Yudhishthira’s Wisdom: Four Levels of Interactions with Text
Once in the exiled period, five Pandav brothers grew thirty while running after a deer in the forest of Yaksha. In the hot weather, they were tired and thirsty Yudisthira sent his youngest brother Sahadeva in search of water. He came across a beautiful pond and ready to drink water hurriedly. Some voice stopped him from drinking until he could have given his questions’ answers. Thinking it might be fancy he drank water. He sooner got fainted. Similarly, Nakula, Bhima, and Arjuna got the same fate lastly Yudhisthira himself went and found such a condition of brothers. He waited for admonition form drinking water after listening similar. He gave the answers to all questions asked by Yaksha until Yaksha became pleased. He promised to restore one of the brothers. For that Yudhisthira preferred Nakala with much pleasing reason. So Yaksha being happy to restore all his brothers and gave blessing for an easy and comfortable life of remaining exiled period.
This mythological story is taken from Mahabharata. The righteousness of Yudhisthira is the central point of this story. It focuses on wisdom; patience and loyalty to God are great human qualities. If we conduct any work rightly that has the creative results. The story seems too tall that we must be faithful and honest about our work. If we have a selfish and careless attitude, that ruins our personality in particular and humanity in general. Again, the reasonable and philosophical answers to the questions given by Yudhisthira can be knowledgeable. The due respect and love to the brother become another important meaning of this story.
The charming table of Mahabharata seems to be philosophical and knowledge to any reader. Despite its morality and simplicity of language, there are some contradictory points in this story. At present, there is a question over the existence of God.
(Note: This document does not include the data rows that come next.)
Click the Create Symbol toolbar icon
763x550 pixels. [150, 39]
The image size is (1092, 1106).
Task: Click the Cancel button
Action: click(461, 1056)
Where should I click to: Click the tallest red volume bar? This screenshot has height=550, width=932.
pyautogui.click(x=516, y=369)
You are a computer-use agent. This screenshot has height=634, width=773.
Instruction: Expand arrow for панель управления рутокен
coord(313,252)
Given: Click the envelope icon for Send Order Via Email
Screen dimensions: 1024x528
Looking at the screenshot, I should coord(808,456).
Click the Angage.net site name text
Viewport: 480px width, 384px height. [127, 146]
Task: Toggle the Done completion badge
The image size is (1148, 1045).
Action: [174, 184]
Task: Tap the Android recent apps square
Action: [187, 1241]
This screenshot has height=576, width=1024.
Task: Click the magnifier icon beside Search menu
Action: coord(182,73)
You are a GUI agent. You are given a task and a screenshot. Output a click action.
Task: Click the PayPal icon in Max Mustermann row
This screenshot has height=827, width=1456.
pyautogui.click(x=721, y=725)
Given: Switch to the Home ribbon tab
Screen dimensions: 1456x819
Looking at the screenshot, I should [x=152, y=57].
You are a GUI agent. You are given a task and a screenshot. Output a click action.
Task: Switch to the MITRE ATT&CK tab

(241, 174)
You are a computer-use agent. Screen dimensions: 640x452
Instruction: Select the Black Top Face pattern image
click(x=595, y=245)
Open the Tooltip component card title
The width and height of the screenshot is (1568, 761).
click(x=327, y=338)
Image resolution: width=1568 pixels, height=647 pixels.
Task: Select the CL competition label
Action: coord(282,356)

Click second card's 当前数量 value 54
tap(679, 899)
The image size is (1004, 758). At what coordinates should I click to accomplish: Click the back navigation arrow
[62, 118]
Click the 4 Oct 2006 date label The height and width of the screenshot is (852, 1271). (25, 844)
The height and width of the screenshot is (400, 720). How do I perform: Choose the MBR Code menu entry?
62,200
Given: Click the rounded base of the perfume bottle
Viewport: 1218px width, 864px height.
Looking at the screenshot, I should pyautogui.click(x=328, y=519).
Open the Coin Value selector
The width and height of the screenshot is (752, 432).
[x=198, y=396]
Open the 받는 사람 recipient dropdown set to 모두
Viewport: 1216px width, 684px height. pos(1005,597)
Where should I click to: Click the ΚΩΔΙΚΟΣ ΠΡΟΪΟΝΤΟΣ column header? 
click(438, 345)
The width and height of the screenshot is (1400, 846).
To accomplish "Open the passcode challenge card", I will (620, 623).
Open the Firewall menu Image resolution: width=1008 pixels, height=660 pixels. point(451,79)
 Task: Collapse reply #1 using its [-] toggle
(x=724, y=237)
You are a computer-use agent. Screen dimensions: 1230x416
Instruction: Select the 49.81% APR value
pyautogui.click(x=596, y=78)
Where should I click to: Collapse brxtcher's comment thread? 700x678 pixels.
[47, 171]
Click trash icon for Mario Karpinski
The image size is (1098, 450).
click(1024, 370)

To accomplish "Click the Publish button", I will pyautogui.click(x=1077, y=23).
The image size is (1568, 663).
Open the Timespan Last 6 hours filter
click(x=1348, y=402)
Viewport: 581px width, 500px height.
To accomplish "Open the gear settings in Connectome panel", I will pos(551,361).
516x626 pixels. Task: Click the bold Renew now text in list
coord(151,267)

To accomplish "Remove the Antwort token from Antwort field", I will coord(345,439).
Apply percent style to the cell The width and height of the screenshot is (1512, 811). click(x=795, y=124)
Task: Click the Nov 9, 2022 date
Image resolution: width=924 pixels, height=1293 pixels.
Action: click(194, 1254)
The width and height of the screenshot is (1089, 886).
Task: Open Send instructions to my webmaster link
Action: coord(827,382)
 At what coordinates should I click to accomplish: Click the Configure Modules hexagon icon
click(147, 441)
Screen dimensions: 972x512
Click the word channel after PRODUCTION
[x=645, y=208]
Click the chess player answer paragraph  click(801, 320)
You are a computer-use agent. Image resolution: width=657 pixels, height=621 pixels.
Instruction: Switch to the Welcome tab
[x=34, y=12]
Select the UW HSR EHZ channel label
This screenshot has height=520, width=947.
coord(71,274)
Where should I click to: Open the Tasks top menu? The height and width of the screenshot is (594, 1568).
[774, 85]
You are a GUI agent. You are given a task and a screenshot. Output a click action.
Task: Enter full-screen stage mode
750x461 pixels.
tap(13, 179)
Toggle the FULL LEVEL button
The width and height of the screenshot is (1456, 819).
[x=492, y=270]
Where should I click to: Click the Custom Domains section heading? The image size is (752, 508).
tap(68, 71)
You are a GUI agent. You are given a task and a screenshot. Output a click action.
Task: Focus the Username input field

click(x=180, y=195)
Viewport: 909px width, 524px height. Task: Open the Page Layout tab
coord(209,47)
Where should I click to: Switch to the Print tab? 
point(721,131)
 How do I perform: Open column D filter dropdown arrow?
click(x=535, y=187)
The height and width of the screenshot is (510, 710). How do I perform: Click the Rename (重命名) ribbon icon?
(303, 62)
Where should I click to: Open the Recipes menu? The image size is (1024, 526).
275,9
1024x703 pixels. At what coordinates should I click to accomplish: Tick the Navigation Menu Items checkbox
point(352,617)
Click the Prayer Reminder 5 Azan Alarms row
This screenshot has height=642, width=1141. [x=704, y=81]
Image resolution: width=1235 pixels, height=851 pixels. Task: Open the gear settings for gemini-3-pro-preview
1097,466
Some disagreeing points can be given asking a question like:
( a) can we see Yaksha in our life?
(b) can sunshine with God’s power?
(c) Does god exist really?
(d) Is it true having less anger means being happy?
Etc. Still we can learn much more philosophy from this story.
Reading this text gave me new awareness. To be truly human, we must have wisdom and righteousness. We learn that we should forsake pride, anger, desires, etc to be happy and satisfied in our life. I have learned to change myself changing my thinking as well.